Reaching to the Converted
Reaching to the Converted is a hit-or-miss collection of Billy Bragg rarities. When it’s good, it’s fantastic, when it’s bad… it’s meatless. Could the cover of McCartney’s “She’s Leaving Home” really have been a number one hit in England? It’s horrible! And the remake of “Greetings to the New Brunette” — why fix something that isn’t broken?
That said, there are some remarkable moments on this collection. If for nothing else, this disk is worth its cover price for Bragg’s rendition of “Walk Away Renee” (by the Left Banke). Accompanied only by an acoustic guitar, Bragg recounts the trials of a doomed relationship — the thrill of a unique first date, the crushing defeat that comes with the realization that there is someone else. I won’t give the ending away, but there’s a twist that’s sure to bring a smile to your face.

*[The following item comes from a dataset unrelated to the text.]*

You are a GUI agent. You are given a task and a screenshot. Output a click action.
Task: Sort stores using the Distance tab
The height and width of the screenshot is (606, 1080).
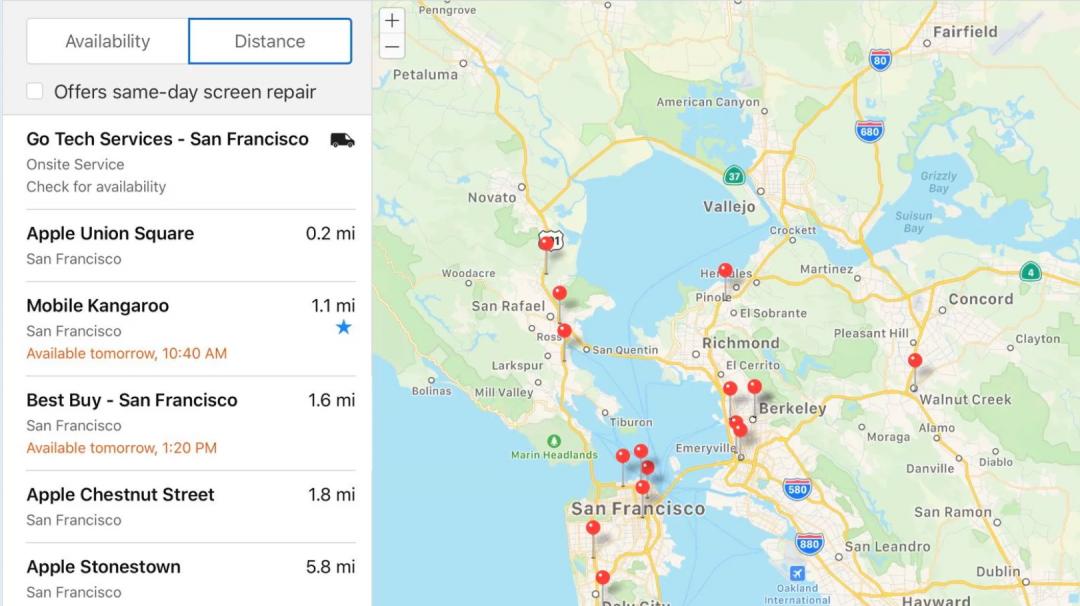(270, 41)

Reaching to the Converted has a lot of covers. There’s a strong remake of Ry Cooder’s “The Tattler” — a Motown flavored petition for fidelity between couples. Another highlight is Bragg’s version of the classic anti-nuclear war anthem “Think Again,” which pleads for reason between Cold War superpowers. “Do you think that the Russians want war?” Bragg asks. “These are the people whose children were killed in the last one.” Didn’t Sting say something like that in the ’80s, too?

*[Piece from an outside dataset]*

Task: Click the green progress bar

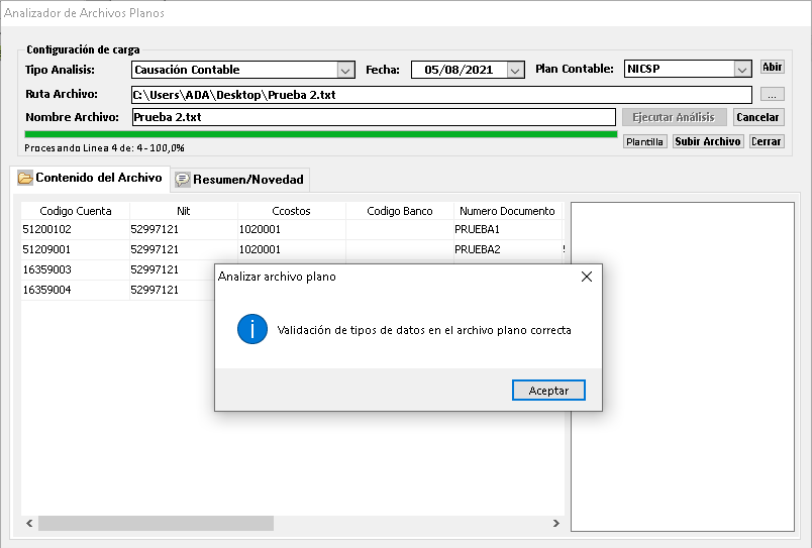Action: click(x=320, y=134)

Stronger versions of “Days Like These” and “Jeanne” can be found on The Peel Sessions disc, if it’s still in print. The version of “Ontario, Quebec and Me” from the Live Bootleg CD (with the Red Stars) is better than the one found here. Reaching to the Converted won’t win any new fans, but as the title indicates, that’s not its intention. A good assortment of hard to find B-sides, this disc serves as filler while we wait for the second collection of Woody Guthrie songs to be released later this year (with Wilco).